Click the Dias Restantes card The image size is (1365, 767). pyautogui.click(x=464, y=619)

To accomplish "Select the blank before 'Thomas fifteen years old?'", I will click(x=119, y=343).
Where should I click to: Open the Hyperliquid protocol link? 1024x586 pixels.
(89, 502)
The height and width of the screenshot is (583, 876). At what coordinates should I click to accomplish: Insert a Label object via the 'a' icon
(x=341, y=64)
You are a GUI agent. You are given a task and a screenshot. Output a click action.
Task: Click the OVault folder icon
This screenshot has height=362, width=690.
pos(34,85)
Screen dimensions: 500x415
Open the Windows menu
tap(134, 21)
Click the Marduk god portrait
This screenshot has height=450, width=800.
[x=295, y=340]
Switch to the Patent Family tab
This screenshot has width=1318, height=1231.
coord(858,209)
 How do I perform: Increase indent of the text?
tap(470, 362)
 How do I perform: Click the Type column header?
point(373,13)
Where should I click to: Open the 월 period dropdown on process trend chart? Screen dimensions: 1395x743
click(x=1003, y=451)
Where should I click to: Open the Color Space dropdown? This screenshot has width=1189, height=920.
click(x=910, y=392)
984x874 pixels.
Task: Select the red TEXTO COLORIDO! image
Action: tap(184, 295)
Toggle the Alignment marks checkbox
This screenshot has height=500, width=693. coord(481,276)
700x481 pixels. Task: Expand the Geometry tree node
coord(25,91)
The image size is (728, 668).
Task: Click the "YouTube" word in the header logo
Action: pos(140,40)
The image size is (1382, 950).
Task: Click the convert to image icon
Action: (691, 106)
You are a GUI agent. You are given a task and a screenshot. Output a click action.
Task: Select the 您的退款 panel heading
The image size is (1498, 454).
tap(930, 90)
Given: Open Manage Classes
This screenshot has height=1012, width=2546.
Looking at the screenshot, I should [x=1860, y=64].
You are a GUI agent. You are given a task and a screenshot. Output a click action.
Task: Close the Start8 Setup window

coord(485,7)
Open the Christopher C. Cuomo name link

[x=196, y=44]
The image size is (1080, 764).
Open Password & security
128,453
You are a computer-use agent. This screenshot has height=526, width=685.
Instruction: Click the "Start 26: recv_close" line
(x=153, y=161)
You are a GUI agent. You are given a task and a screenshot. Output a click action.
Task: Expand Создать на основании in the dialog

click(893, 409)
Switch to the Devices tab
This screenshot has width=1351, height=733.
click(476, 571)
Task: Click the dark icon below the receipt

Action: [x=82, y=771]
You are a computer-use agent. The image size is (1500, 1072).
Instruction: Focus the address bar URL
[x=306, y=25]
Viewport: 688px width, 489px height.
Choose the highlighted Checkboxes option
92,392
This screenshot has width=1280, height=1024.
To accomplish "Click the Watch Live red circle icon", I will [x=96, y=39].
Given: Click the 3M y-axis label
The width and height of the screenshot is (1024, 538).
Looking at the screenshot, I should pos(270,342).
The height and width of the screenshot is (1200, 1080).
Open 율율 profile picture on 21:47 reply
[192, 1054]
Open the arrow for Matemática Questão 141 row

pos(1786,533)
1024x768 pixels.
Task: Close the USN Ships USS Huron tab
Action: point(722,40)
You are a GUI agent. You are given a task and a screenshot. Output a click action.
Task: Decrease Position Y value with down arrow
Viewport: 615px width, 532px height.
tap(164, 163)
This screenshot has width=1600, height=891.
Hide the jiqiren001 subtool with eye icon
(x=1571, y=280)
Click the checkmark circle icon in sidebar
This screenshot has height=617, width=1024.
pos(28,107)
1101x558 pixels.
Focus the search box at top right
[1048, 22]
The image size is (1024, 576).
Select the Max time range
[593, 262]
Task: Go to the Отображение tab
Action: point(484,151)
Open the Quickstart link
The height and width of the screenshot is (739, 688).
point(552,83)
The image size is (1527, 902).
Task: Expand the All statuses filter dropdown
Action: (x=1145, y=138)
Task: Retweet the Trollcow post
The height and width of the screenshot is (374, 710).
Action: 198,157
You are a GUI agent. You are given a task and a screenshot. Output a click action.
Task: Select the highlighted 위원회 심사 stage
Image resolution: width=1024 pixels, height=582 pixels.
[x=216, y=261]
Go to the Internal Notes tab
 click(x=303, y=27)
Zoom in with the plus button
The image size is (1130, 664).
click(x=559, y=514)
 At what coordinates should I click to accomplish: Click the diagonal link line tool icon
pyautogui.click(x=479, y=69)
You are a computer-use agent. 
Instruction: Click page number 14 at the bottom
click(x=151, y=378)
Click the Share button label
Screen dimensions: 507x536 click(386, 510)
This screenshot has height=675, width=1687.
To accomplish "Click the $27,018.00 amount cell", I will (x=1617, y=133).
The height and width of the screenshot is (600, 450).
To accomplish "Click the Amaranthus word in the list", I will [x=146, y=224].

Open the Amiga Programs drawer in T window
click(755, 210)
§
§ **YOUR GOAL**
Exactly as they stand, write out all of the entries.

§ **REPLY**
Click the Dias Restantes card The image size is (1365, 767). pyautogui.click(x=464, y=619)

To accomplish "Select the blank before 'Thomas fifteen years old?'", I will click(x=119, y=343).
Where should I click to: Open the Hyperliquid protocol link? 1024x586 pixels.
(89, 502)
The height and width of the screenshot is (583, 876). At what coordinates should I click to accomplish: Insert a Label object via the 'a' icon
(x=341, y=64)
You are a GUI agent. You are given a task and a screenshot. Output a click action.
Task: Click the OVault folder icon
This screenshot has height=362, width=690.
pos(34,85)
Screen dimensions: 500x415
Open the Windows menu
tap(134, 21)
Click the Marduk god portrait
This screenshot has height=450, width=800.
[x=295, y=340]
Switch to the Patent Family tab
This screenshot has width=1318, height=1231.
coord(858,209)
 How do I perform: Increase indent of the text?
tap(470, 362)
 How do I perform: Click the Type column header?
point(373,13)
Where should I click to: Open the 월 period dropdown on process trend chart? Screen dimensions: 1395x743
click(x=1003, y=451)
Where should I click to: Open the Color Space dropdown? This screenshot has width=1189, height=920.
click(x=910, y=392)
984x874 pixels.
Task: Select the red TEXTO COLORIDO! image
Action: tap(184, 295)
Toggle the Alignment marks checkbox
This screenshot has height=500, width=693. coord(481,276)
700x481 pixels. Task: Expand the Geometry tree node
coord(25,91)
The image size is (728, 668).
Task: Click the "YouTube" word in the header logo
Action: pos(140,40)
The image size is (1382, 950).
Task: Click the convert to image icon
Action: (691, 106)
You are a GUI agent. You are given a task and a screenshot. Output a click action.
Task: Select the 您的退款 panel heading
The image size is (1498, 454).
tap(930, 90)
Given: Open Manage Classes
This screenshot has height=1012, width=2546.
Looking at the screenshot, I should [x=1860, y=64].
You are a GUI agent. You are given a task and a screenshot. Output a click action.
Task: Close the Start8 Setup window

coord(485,7)
Open the Christopher C. Cuomo name link

[x=196, y=44]
The image size is (1080, 764).
Open Password & security
128,453
You are a computer-use agent. This screenshot has height=526, width=685.
Instruction: Click the "Start 26: recv_close" line
(x=153, y=161)
You are a GUI agent. You are given a task and a screenshot. Output a click action.
Task: Expand Создать на основании in the dialog

click(893, 409)
Switch to the Devices tab
This screenshot has width=1351, height=733.
click(476, 571)
Task: Click the dark icon below the receipt

Action: [x=82, y=771]
You are a computer-use agent. The image size is (1500, 1072).
Instruction: Focus the address bar URL
[x=306, y=25]
Viewport: 688px width, 489px height.
Choose the highlighted Checkboxes option
92,392
This screenshot has width=1280, height=1024.
To accomplish "Click the Watch Live red circle icon", I will [x=96, y=39].
Given: Click the 3M y-axis label
The width and height of the screenshot is (1024, 538).
Looking at the screenshot, I should pos(270,342).
The height and width of the screenshot is (1200, 1080).
Open 율율 profile picture on 21:47 reply
[192, 1054]
Open the arrow for Matemática Questão 141 row

pos(1786,533)
1024x768 pixels.
Task: Close the USN Ships USS Huron tab
Action: point(722,40)
You are a GUI agent. You are given a task and a screenshot. Output a click action.
Task: Decrease Position Y value with down arrow
Viewport: 615px width, 532px height.
tap(164, 163)
This screenshot has width=1600, height=891.
Hide the jiqiren001 subtool with eye icon
(x=1571, y=280)
Click the checkmark circle icon in sidebar
This screenshot has height=617, width=1024.
pos(28,107)
1101x558 pixels.
Focus the search box at top right
[1048, 22]
The image size is (1024, 576).
Select the Max time range
[593, 262]
Task: Go to the Отображение tab
Action: point(484,151)
Open the Quickstart link
The height and width of the screenshot is (739, 688).
point(552,83)
The image size is (1527, 902).
Task: Expand the All statuses filter dropdown
Action: (x=1145, y=138)
Task: Retweet the Trollcow post
The height and width of the screenshot is (374, 710).
Action: 198,157
You are a GUI agent. You are given a task and a screenshot. Output a click action.
Task: Select the highlighted 위원회 심사 stage
Image resolution: width=1024 pixels, height=582 pixels.
[x=216, y=261]
Go to the Internal Notes tab
 click(x=303, y=27)
Zoom in with the plus button
The image size is (1130, 664).
click(x=559, y=514)
 At what coordinates should I click to accomplish: Click the diagonal link line tool icon
pyautogui.click(x=479, y=69)
You are a computer-use agent. 
Instruction: Click page number 14 at the bottom
click(x=151, y=378)
Click the Share button label
Screen dimensions: 507x536 click(386, 510)
This screenshot has height=675, width=1687.
To accomplish "Click the $27,018.00 amount cell", I will (x=1617, y=133).
The height and width of the screenshot is (600, 450).
To accomplish "Click the Amaranthus word in the list", I will [x=146, y=224].

Open the Amiga Programs drawer in T window
click(755, 210)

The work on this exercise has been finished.